Trump has lavished Xi with praise since the Chinese president consolidated power at the conclave last month as the two leaders prepare for difficult talks...
Trump has lavished Xi with praise since the Chinese president consolidated power at the conclave last month as the two leaders prepare for difficult talks on trade and North Korea.
Trump, who was in Seoul on a two-day visit, tweeted he would then travel to China where "I very much look forward to meeting with President Xi who is just off his great political victory".
Trump's description of Xi's elevation at the congress -- where the Chinese leader was reappointed to a second term as general secretary in a closed-door vote -- sparked a flurry of comments on Twitter on China's status as a one-party state.
Ely Ratner, an ex-adviser to former US vice president Joe Biden, tweeted that it was a "straight up repudiation of American values and interests".
But analysts said Trump's praise of Xi is an attempt to mollify the Chinese leader ahead of complicated talks on reducing China's massive trade surplus with the United States and Beijing's economic ties to North Korea.
"It's not representative of a normal president of a powerful democratic country," Jean-Pierre Cabestan, China politics specialist at Hong Kong Baptist University, told AFP.
"He's laying it on thick to put Xi in a good mood because he will have unpleasant things to tell him," Cabestan said.
While praising the leader of the world's largest Communist-led country, Trump marked 100 years since the Bolshevik Revolution in Russia by declaring November 7th the National Day for the Victims of Communism.

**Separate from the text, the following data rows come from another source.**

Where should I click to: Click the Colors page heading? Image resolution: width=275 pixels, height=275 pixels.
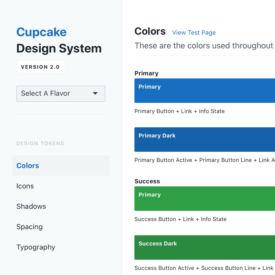point(150,31)
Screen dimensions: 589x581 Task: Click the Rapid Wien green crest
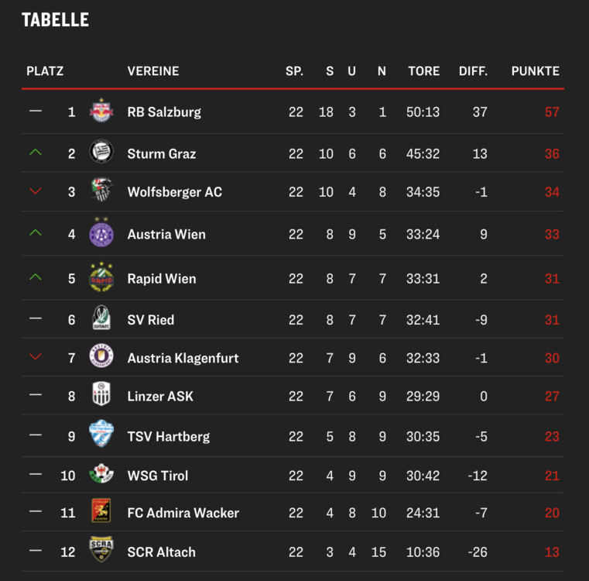(x=101, y=277)

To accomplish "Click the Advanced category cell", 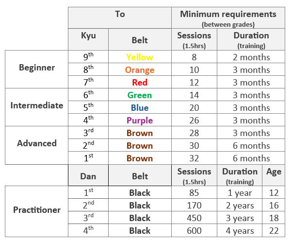I will click(x=37, y=145).
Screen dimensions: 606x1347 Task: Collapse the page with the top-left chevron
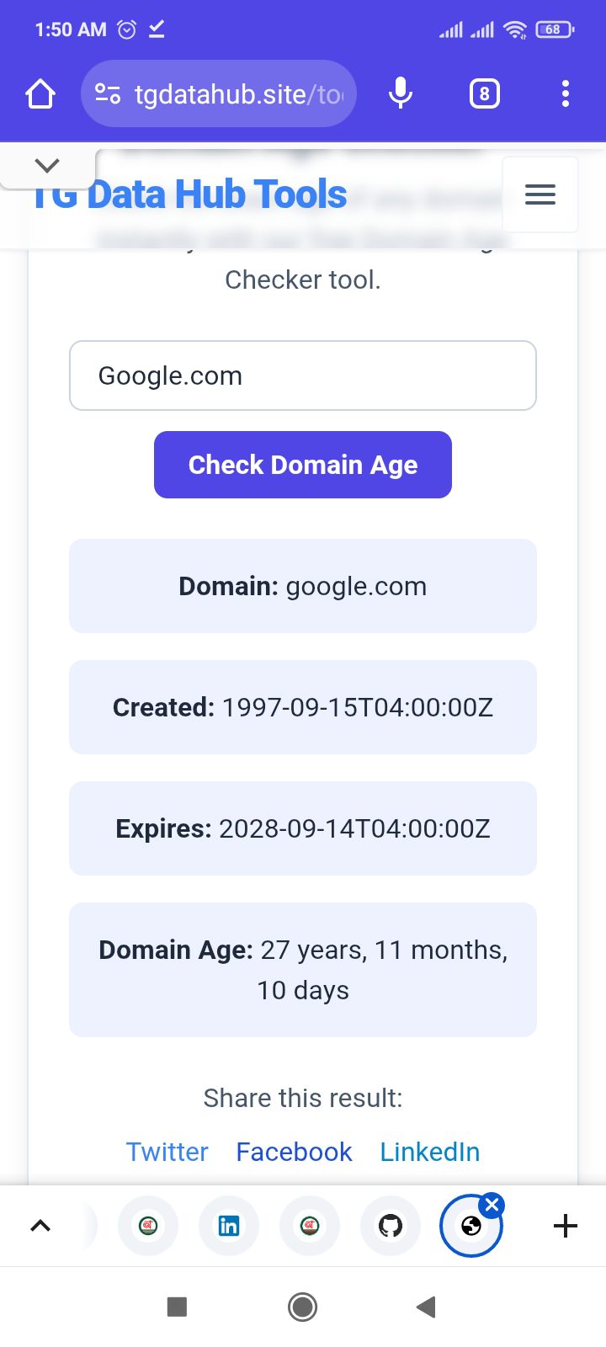47,165
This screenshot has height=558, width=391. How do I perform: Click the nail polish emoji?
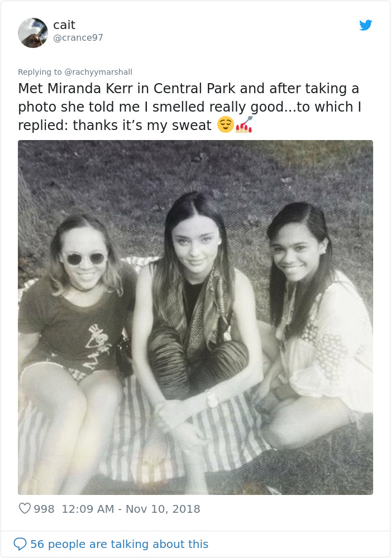click(x=244, y=124)
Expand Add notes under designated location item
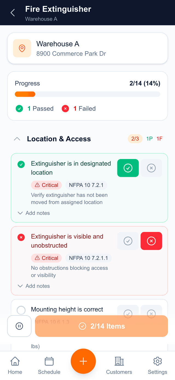 pyautogui.click(x=33, y=213)
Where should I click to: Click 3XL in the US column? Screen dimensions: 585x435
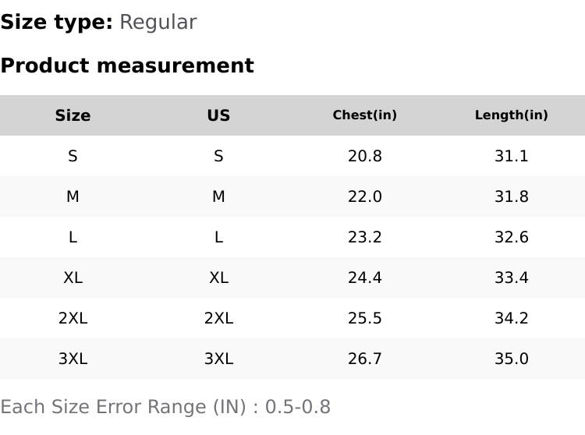(x=218, y=359)
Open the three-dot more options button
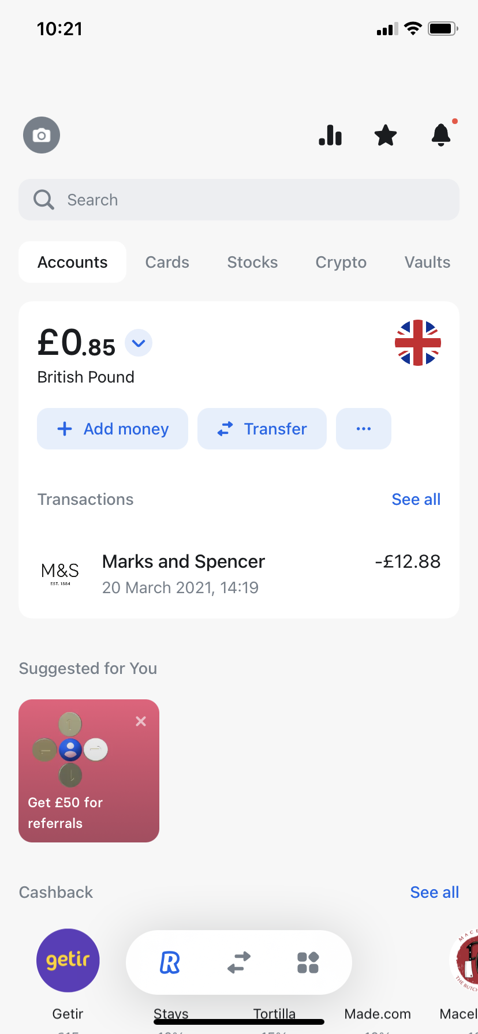Viewport: 478px width, 1034px height. 364,429
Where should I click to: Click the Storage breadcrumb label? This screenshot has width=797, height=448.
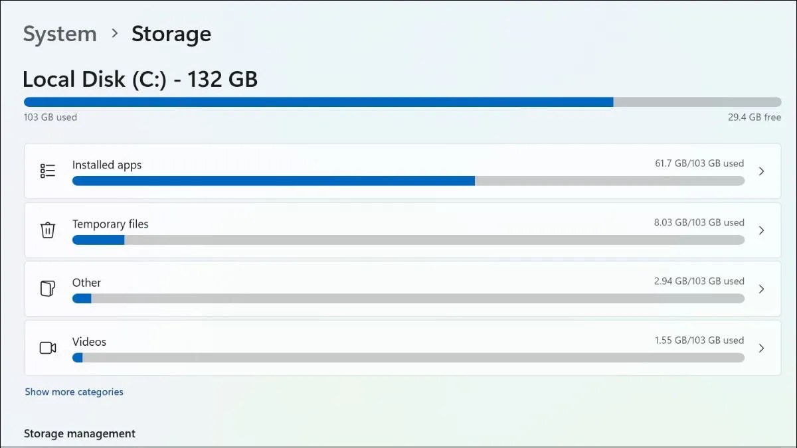(171, 34)
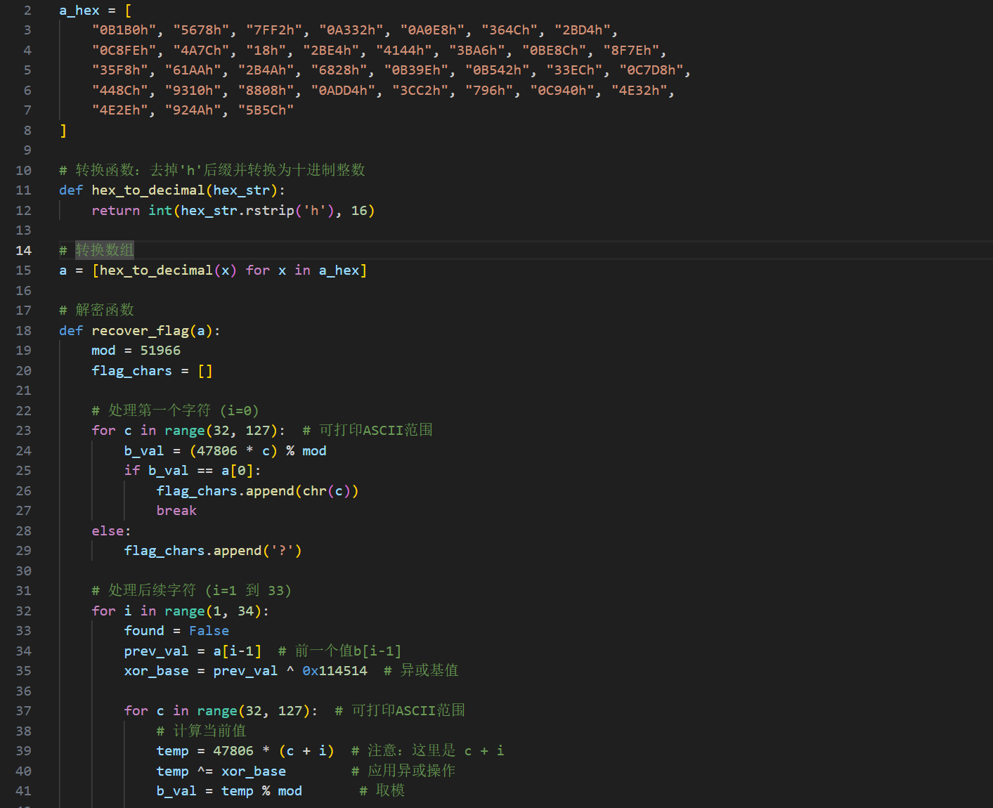Click line number 32 in the gutter
993x808 pixels.
click(23, 611)
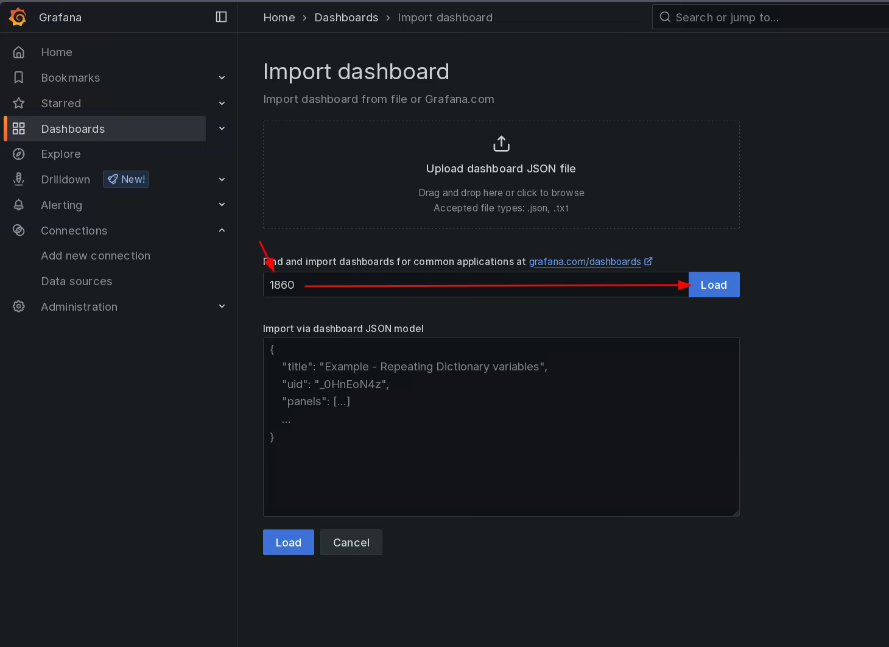Viewport: 889px width, 647px height.
Task: Click the upload icon in drop zone
Action: pyautogui.click(x=501, y=144)
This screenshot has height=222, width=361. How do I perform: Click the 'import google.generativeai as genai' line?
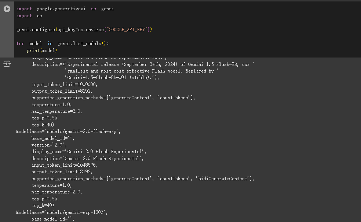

"Today, we remember those who have died and all who continue to suffer under communism," the White House said in a statement.
Despite the declaration, Trump will be given a "state visit-plus" in China, with Xi treating him to a tour of the Forbidden City, a military honour guard and a banquet.
China's welcome follows the red-carpet treatment that Trump received in Japan and South Korea during his tour of Asia.
"We're in a sort of situation where each of the leaders and Trump himself are both sort of trying to curry favour with the other," Orville Schell, an expert on US-China relations at the Asia Society, told AFP.
By praising Xi, Trump is "trying to set up a congenial atmosphere", Schell said.
"Trump lives in a world where everything is either a victory or defeat," he said.
"So to call something like this a victory for Xi is the highest form of flattery."
Trump has lavished praise on other controversial leaders in the past, such as Turkish President Recep Tayyip Erdogan and Russian President Vladimir Putin.
"He does have a natural predilection for sort of get-it-done, big leaders," Schell said.